Work request →
Copy every line of the records that includes the word "computer".

- - -

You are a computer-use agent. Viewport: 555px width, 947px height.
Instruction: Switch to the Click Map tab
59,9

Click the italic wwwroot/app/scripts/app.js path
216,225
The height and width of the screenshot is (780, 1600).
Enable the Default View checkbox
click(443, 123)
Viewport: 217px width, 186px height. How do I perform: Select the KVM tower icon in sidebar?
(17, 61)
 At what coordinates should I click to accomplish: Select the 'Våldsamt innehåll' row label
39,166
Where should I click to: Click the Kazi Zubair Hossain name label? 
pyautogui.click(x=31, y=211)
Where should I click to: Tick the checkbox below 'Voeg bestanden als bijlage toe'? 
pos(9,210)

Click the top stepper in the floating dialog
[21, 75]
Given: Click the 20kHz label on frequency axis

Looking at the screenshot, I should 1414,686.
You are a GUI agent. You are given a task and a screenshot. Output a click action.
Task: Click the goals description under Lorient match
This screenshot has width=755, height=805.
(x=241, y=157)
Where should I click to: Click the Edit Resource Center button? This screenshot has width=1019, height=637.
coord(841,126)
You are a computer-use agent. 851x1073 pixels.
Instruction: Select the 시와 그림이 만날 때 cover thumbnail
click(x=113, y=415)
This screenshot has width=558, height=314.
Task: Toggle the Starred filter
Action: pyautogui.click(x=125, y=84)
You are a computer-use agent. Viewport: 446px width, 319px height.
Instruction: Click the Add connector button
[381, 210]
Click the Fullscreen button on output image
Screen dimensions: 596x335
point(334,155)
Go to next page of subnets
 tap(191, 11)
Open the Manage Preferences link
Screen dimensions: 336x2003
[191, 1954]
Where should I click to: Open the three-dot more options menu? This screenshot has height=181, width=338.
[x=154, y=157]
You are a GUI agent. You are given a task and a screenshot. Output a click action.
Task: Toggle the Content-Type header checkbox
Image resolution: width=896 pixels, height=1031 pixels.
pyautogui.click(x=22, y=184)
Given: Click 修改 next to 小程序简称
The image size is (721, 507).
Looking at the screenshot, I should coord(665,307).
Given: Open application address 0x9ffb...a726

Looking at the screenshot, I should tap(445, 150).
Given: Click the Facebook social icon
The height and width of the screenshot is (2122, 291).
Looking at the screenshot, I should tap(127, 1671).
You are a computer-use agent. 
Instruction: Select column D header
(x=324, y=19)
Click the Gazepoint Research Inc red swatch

- - -

Written solution →
You are a computer-use agent. Viewport: 555px width, 947px height.
You are a computer-use agent. 851x1073 pixels.
You are a computer-use agent. Viewport: 446px width, 319px height.
You are a computer-use agent. 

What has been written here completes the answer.